▶ Set problem A
In the news passage on reactions to the attack on Emmanuel, where was Mrs. Bridget Agbahime killed, and how old was she?
▶ Set problem B
Write the next part of the news passage on reactions to the attack on Emmanuel, starting after its last sentence.

====== Excerpted passage

The Catholic Bishop of Sokoto Diocese,
Rev. Matthew Kukah; the Christian
Association of Nigeria and a human rights
lawyer, Mr. Femi Falana, said the attack on
Emmanuel was the height of growing
intolerance in the land.

They demanded that the perpetrators of the
dastardly act be apprehended and severely
punished to serve as a deterrent to others.
Kukah, who is the Founder of the Kukah
Centre for Faith, Leadership and Public
Policy, said the perpetrators should be tried
and punished in line with the laws of the
country.

The cleric spoke with journalists on
Thursday evening ahead of his forthcoming
event entitled ‘Fixing Nigeria Initiative’.
He also decried the high level of extremism
in the country occasioned by the brutal
killing of 74-year-old Mrs Bridget Agbahime
in Kano, calling on the government to
expedite action in bringing the criminals to
book.

Kukah added, “The ugly things we have
seen in the last one week are ungodly and
totally unacceptable. Somebody goes out to
buy food and you attack him and say, ‘why
are you not fasting?’ It is totally
unacceptable. The culprits must be
arrested, tried and punished. There is no
other way you can end this impunity.”

============
====== Entries supplied

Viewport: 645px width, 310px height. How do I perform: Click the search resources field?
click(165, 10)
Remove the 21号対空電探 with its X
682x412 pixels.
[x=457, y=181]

============

▶ Task answer A
She was 74 years old and was killed in Kano.

▶ Task answer B
In his reaction, the Director of National
Issues in the Christian Association of
Nigeria, Mr. Sunny Oibe, described those
who attacked the Kaduna carpenter and the
perpetrators of the Kano killing as enemies
of the people, who should be brought to
book.

Oibe added, “The people who kill and go
into violence and their sponsors are
enemies of Nigerians and they are not
supposed to live. They are animals, beasts
and should be confined to where they
belong.
“The attack on the carpenter for allegedly
eating when Muslims were fasting goes to
show the level of intolerance of some
people, particularly some of our Muslims.
“Even if somebody refuses to fast, nobody
has the right to embark on such animalistic
behaviour of attempting murder.

“We, in CAN, will ask the security agencies
to ensure that this matter is not swept
under the carpet. The perpetrators should
be brought to book to serve as a deterrent
to others because the laws of this country
forbid taking the lives of another.
“The government should therefore live up to
its bidding and bring the perpetrators and
their sponsors to book.”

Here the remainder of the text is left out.